Questo è solo l'effetto più semplice da descrivere.
Se poi il canale comporta implicitamente o se è accompagnato da un rilassamento dei criteri di credito, in mancanza di aspettative su inflazione, e in mancanza di rendimenti, non c'è domanda, e allora la composizione dei portafogli delle banche peggiora perchè, per parlare grezzo, il credito lo domanda chi non ha alcuna intenzione di restituirlo, e perciò aumentano le NPL (crediti inesigibili, sofferenze) come si è puntualmente verificato. Questo comporta poi una successiva restrizione del credito e un danno anche per gli onesti. Oltre ai bail-out o bail-in eventuali.

Queste sono le cose più semplici, ma per Roccacannuccia e dintorni sono già il 4° Segreto di Fatima.
Tra quelle più complicate ci sono gli arbitraggi sulla curva, in differenti condizioni di stress e volatilità, ma lì siamo ai Marziani e alle astronavi, per gli standard di Roccacannuccia. Si può dimostrare comunque che il QE funziona un po' meglio in condizioni di stress, altrimenti i risk-premia, che sono una delle 3 componenti dei tassi reali insieme al tasso overnight e all'inflazione, non li modifica come voluto.

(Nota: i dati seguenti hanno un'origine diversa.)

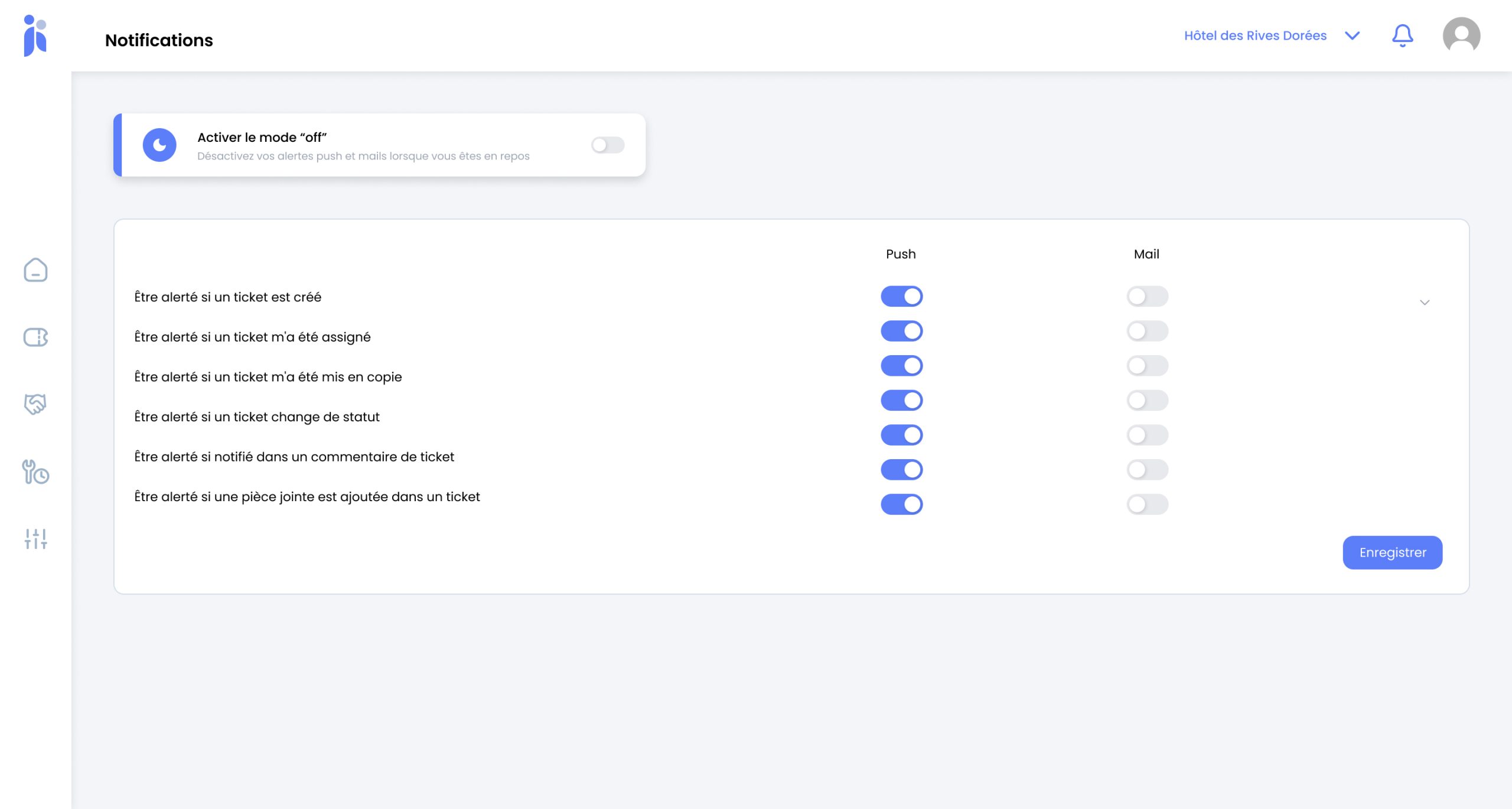Enable the "Activer le mode off" toggle
Viewport: 1512px width, 809px height.
coord(608,145)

E qui siamo su Saturno....:)

-L'altra cosa è intuitiva. Una determinazione del debito/PIL nel bene o nel male è abbastanza precisa. Quindi permette di valutare il rischio Paese in modo più preciso. Un MFFE non lo permette in quella misura per cui aumenta la volatilità nella valutazione stessa. Il che per un Paese non benissimo messo non è il massimo, perchè in questi casi l'atteggiamento è comunque prudenziale, quindi forse anche peggiorativo rispetto alla realtà.
In Italia non c'è solo il debito pubblico, che peraltro in parte è detenuto da esteri. Solo qui su Cdc, e in parte anche a Roccacannuccia, c'è il debito pubblico e la spesa pubblica e tutto il resto chissenefotte. Ammesso e non concesso che abbiano anche idea che esiste un "resto".
Ma per il resto del mondo ci sono ad esempio, tra le altre cose, anche le imprese Italiane che si finanziano. E come si finanziano dipende dal rating del Paese, oltre che da quello dell'impresa stessa.